La start-up se différencie donc d’une entreprise traditionnelle car la première explore la manière de créer de la valeur. Alors que la seconde essaie d’optimiser la création de valeur en s’appuyant sur une organisation déjà en place. Cette différence fondamentale a des conséquences techniques sur l’évaluation de l’entreprise.
Comment appliquer les méthodes classiques ?
Dans l’article "Quelle est la valeur de votre entreprise" de notre blog, nous avons décrit les 3 principales méthodes.
La "méthode patrimoniale" est hors-jeu
La "méthode patrimoniale", qui capitalise la création de valeur historique, n’est pas utilisable puisqu’elle aboutit à une valeur quasi nulle !

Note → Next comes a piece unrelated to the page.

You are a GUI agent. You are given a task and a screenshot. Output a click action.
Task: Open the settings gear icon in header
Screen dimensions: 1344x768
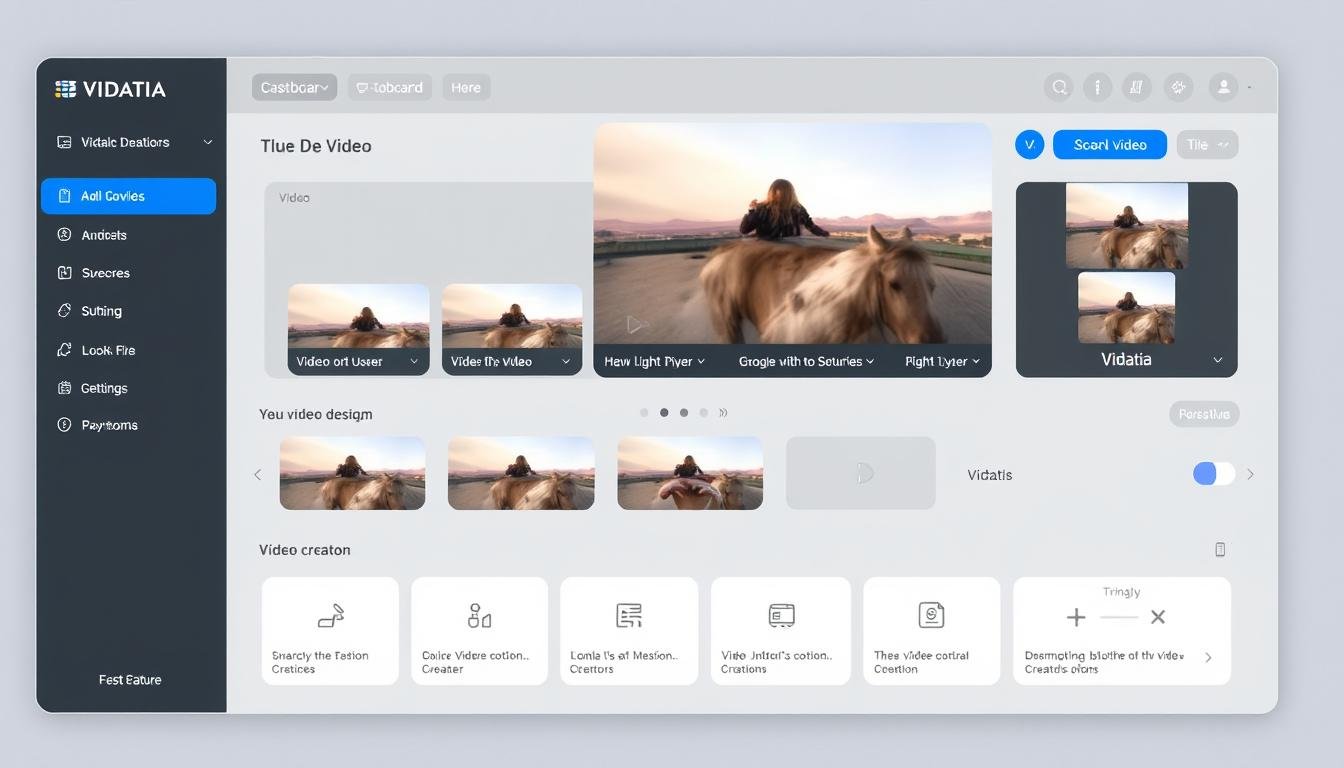coord(1178,88)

Les 2 autres méthodes classiques doivent être adaptées
La "méthode de rendement", consistant à actualiser les flux économiques futurs, peut être appliquée à condition de pratiquer certains ajustements. En effet, le business plan demeure problématique (voir dans le blog : "Comment construire un business plan ?"). Les prévisions étant élaborées sans aucun référentiel historique, il y a une dépendance accrue au poids de la valeur terminale. Le premier ajustement consiste alors de raisonner sur plusieurs scénarios probabilisés. Dans la First Chicago Method (créée dans les années 70-80 par l’équipe de capital-risque de la banque de même nom), on construit généralement 3 scénarios (faillite, sortie moyenne, belle sortie) et on définit la probabilité de réalisation de chacun ( !).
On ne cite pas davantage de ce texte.